The chassis manages the inflexible balancing act of bumpy-hard suspension and strong body movements. The drive even tries to be a little dynamic and energizes the motor on the rear axle on the outside of the curve a little more. However, the slight rotation of the rear is immediately put in its place by the coarse-motor ESP. On the other hand, what about efficiency? The Marvel does not get record-breaking ranges out of its 70-kWh battery, but it is certainly suitable for everyday use. More annoying is the low DC charging power of 92 kW, which takes around 43 minutes to charge from five to 80 percent. Alternating current flows at up to 11 kW.
Inside, the MG looks great with large displays and lots of leather. Operation is relatively easy thanks to classic steering wheel buttons and large control surfaces. However, the system boots forever and often does not react at all, which makes typing in a navigation destination a test of patience. A loading route plan? none. Headroom is lacking in the rear and the trunk is tiny for a 4.7 meter SUV.
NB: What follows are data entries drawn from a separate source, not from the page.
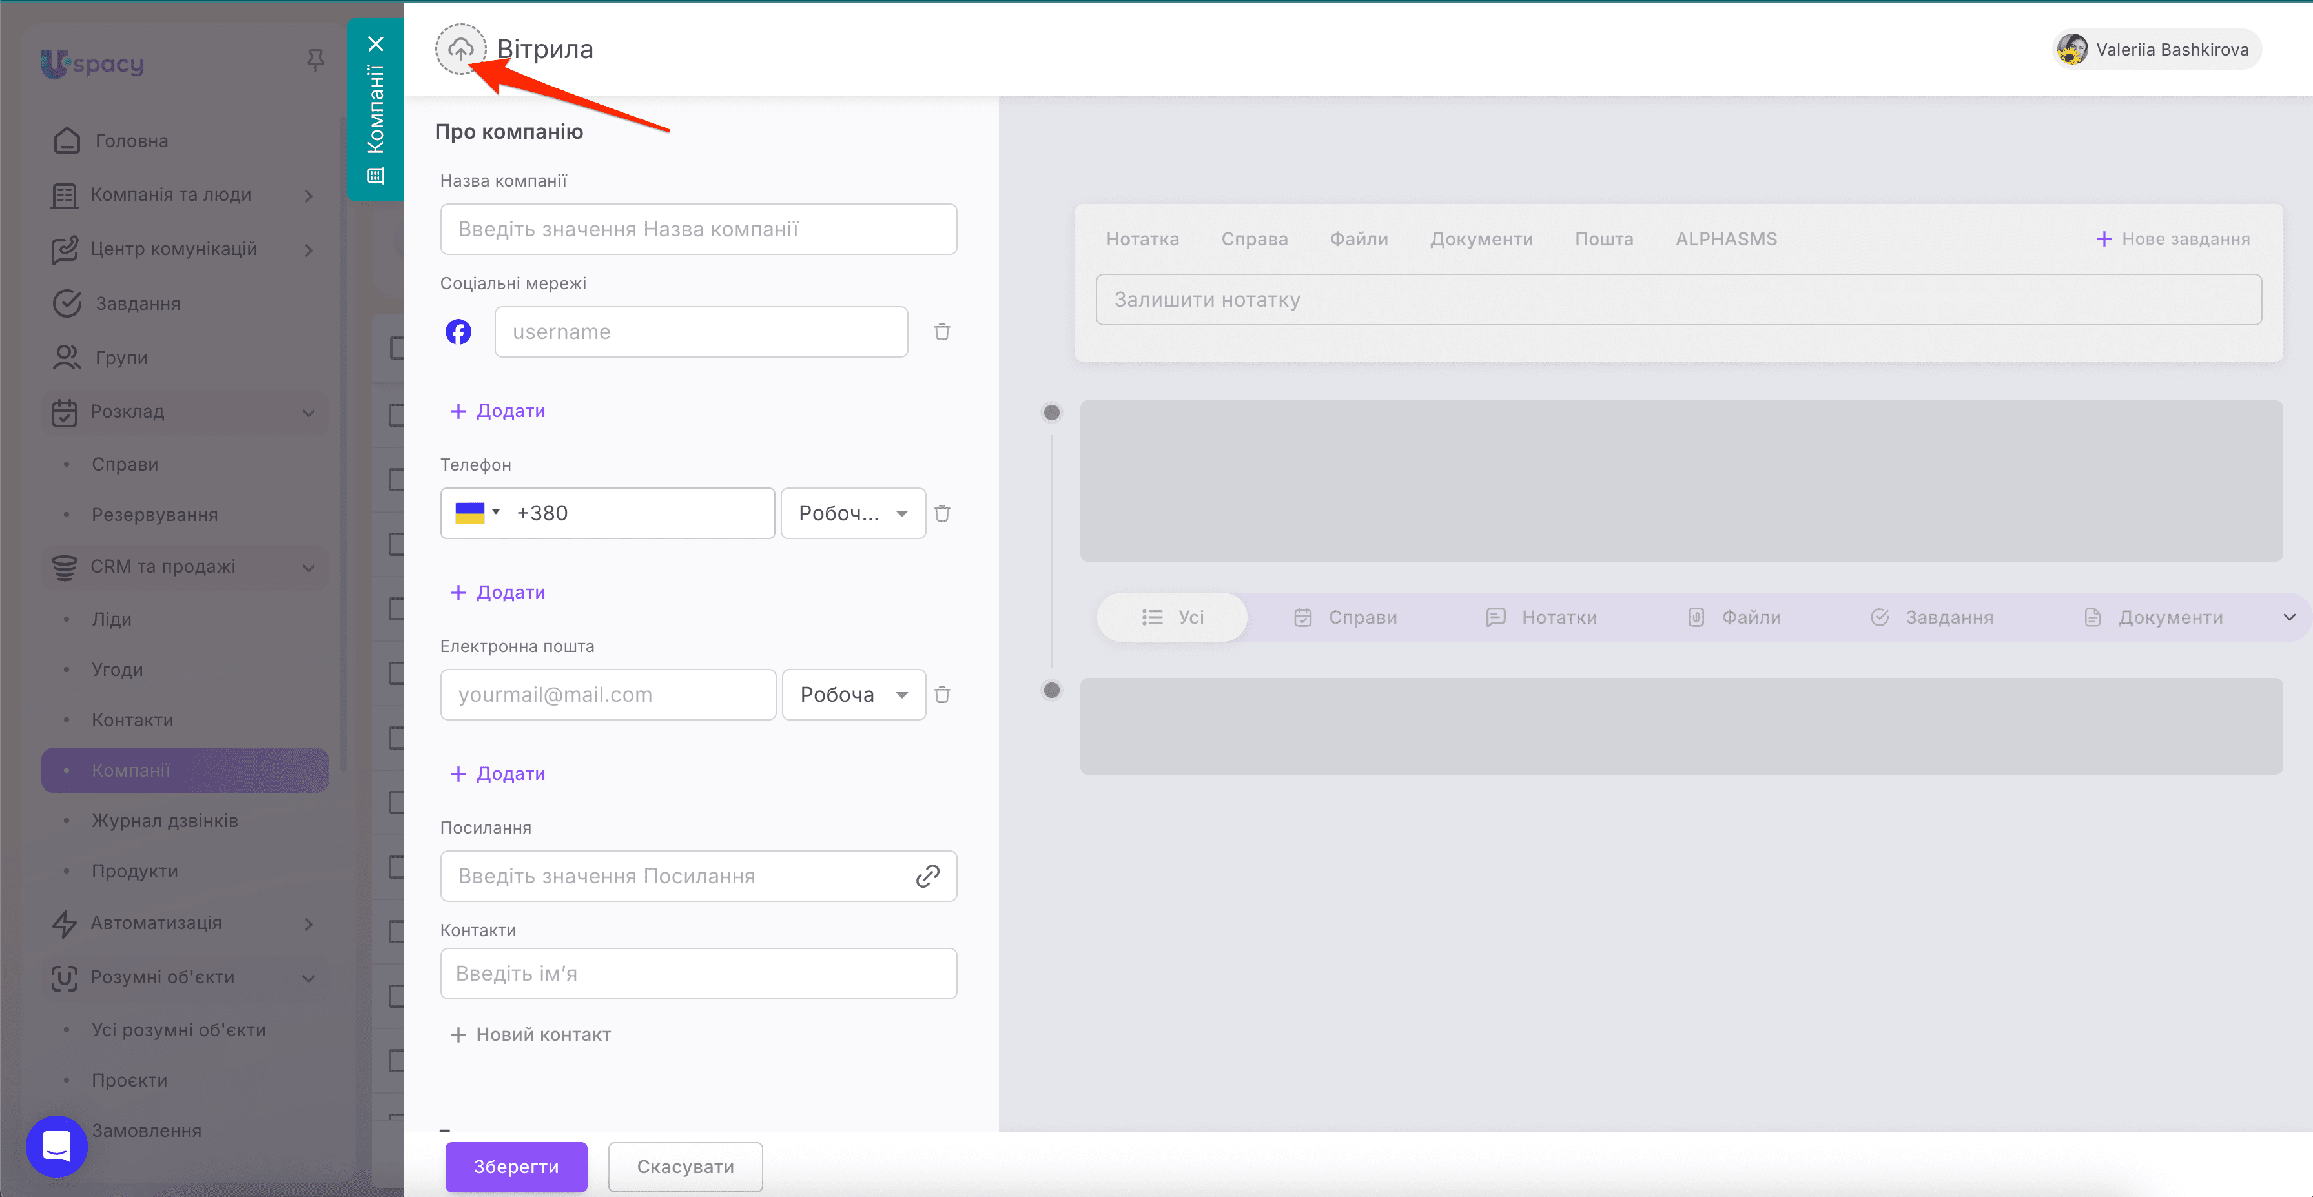Screen dimensions: 2313x1197
Task: Switch to the Документи tab
Action: (x=1481, y=239)
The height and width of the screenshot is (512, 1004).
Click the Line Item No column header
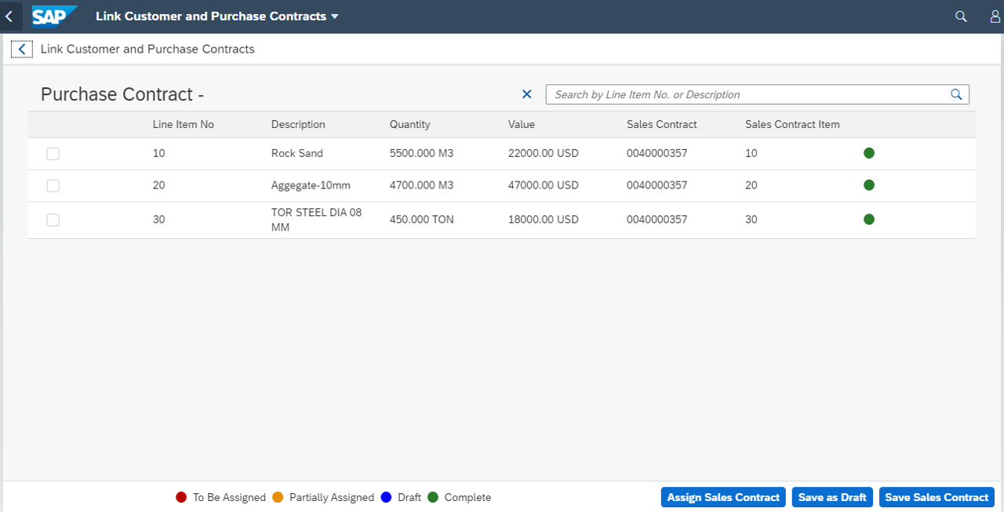[183, 124]
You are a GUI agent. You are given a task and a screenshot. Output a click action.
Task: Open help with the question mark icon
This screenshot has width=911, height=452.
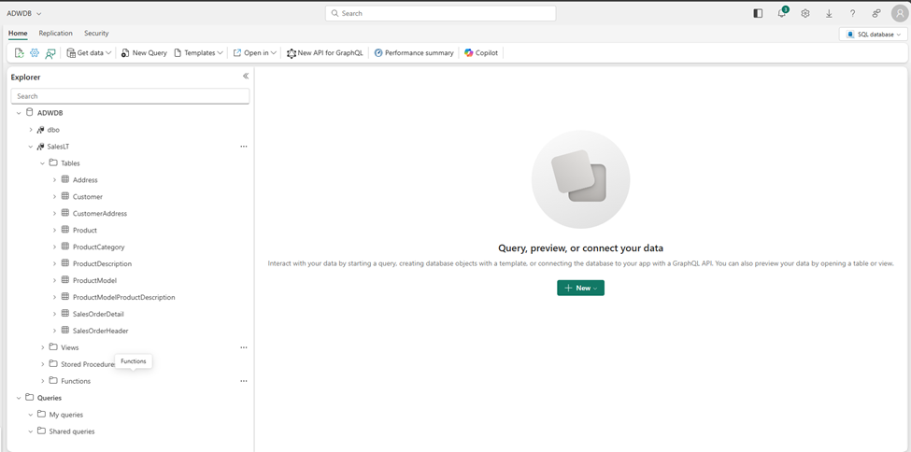[852, 14]
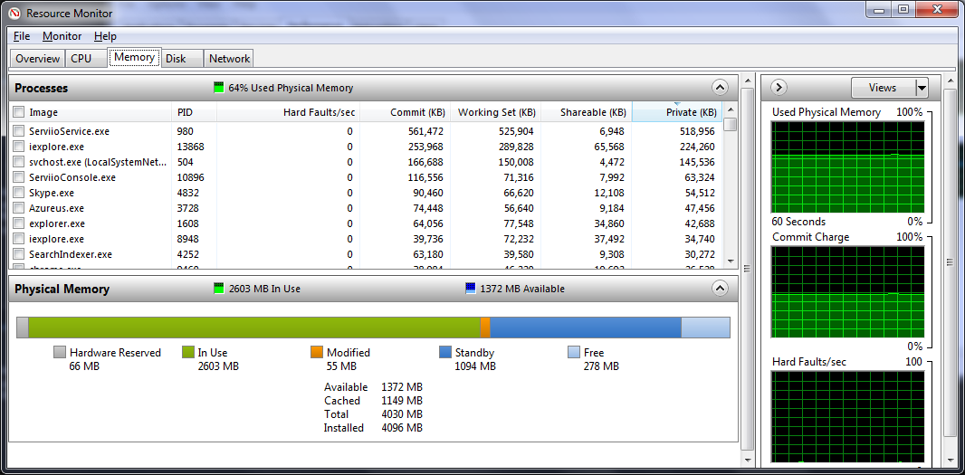Click the Hardware Reserved gray legend square

coord(60,353)
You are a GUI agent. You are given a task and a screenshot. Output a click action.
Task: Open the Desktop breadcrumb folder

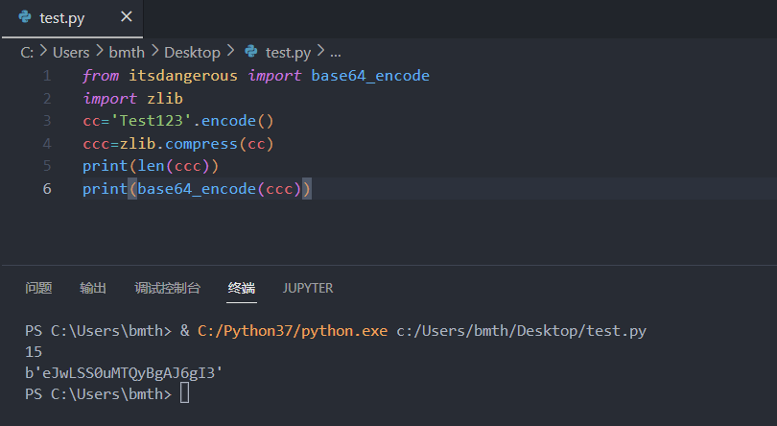192,53
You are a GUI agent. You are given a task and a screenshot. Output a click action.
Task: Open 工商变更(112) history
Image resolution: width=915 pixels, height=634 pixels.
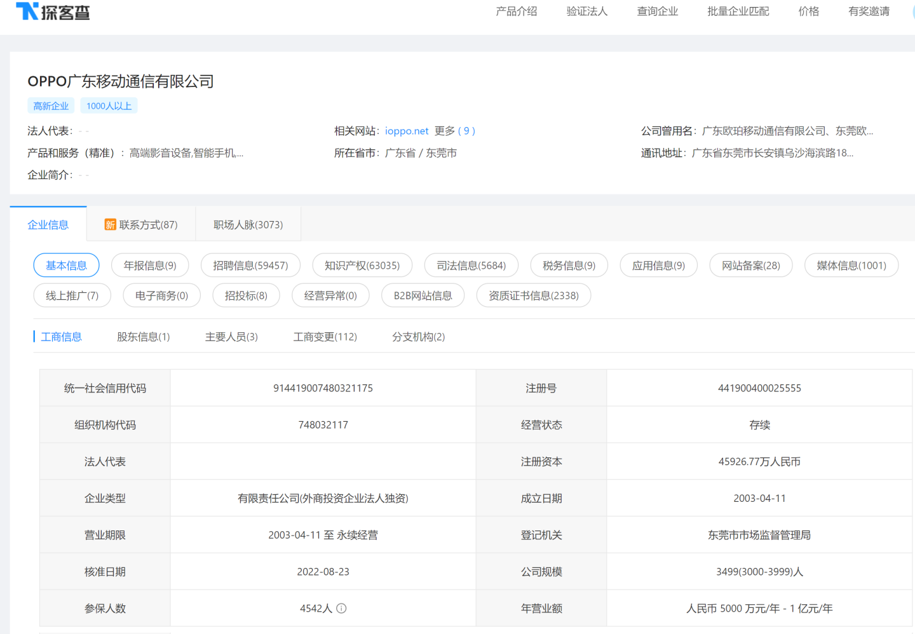(x=325, y=336)
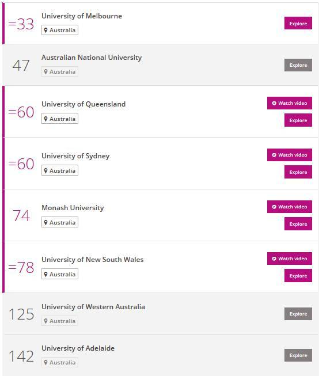This screenshot has height=376, width=319.
Task: Click play icon in Queensland's Watch video button
Action: (x=274, y=103)
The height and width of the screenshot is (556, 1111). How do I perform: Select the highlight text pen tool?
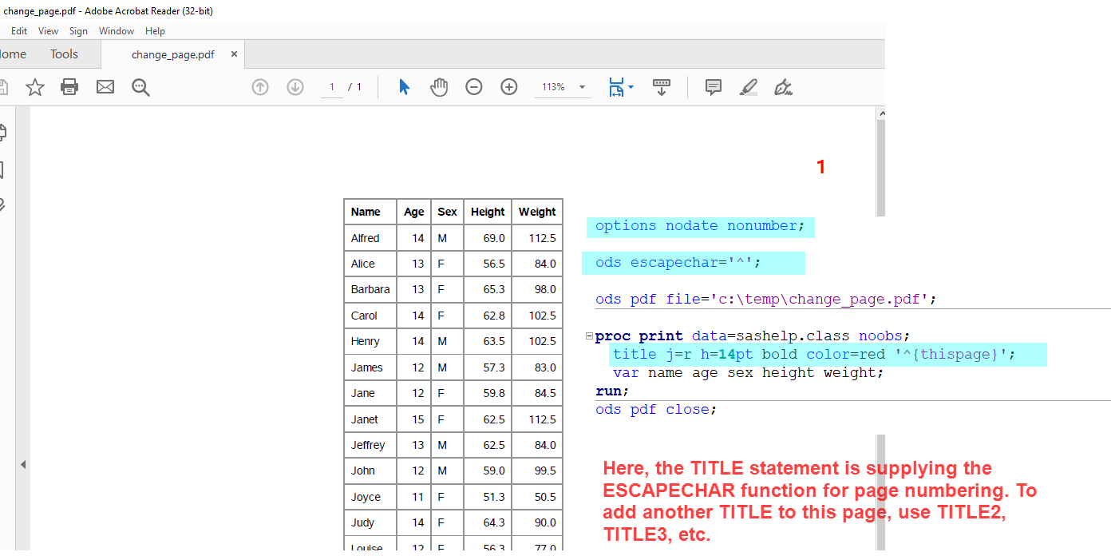748,87
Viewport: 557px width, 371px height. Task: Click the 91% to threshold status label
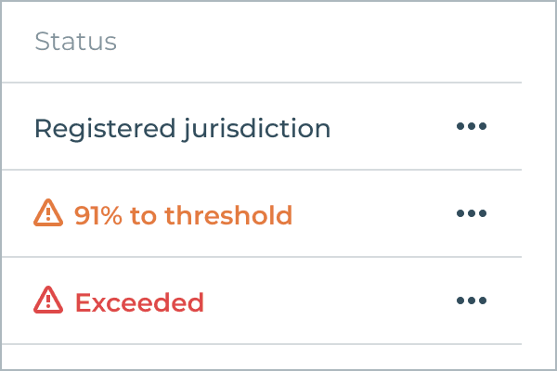click(x=183, y=215)
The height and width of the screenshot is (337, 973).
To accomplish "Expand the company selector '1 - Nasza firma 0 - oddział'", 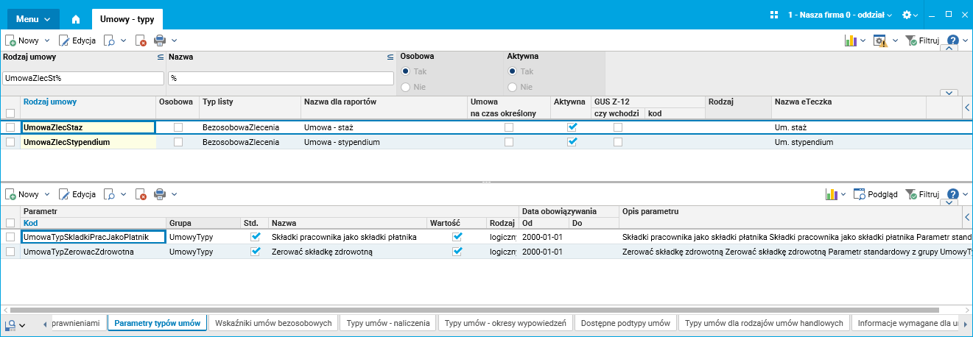I will coord(840,15).
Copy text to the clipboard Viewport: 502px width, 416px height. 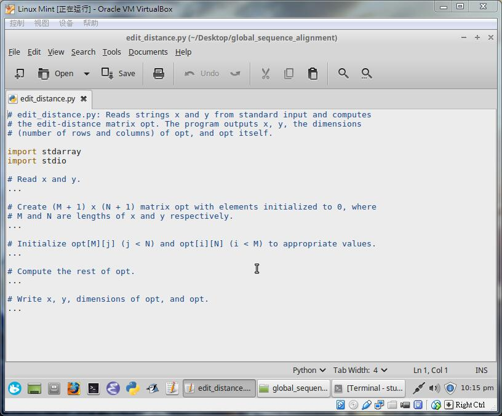point(289,73)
It would all be bearable if the MG were what the market urgently needed: a cheap, family-friendly electric car. But it is not, because at 46,990 euros it is on the same level as the Skoda Enyaq 80 and Hyundai Ioniq 5 (77.4 kWh). Although they offer fewer extras than the fully equipped MG with a heat pump, they have significantly more finesse in the details.
Poor charging performance, lack of space, conspicuous infotainment and chassis deficiencies: The Enyaq and Ioniq 5 class is currently still a size too big for the MG Marvel R.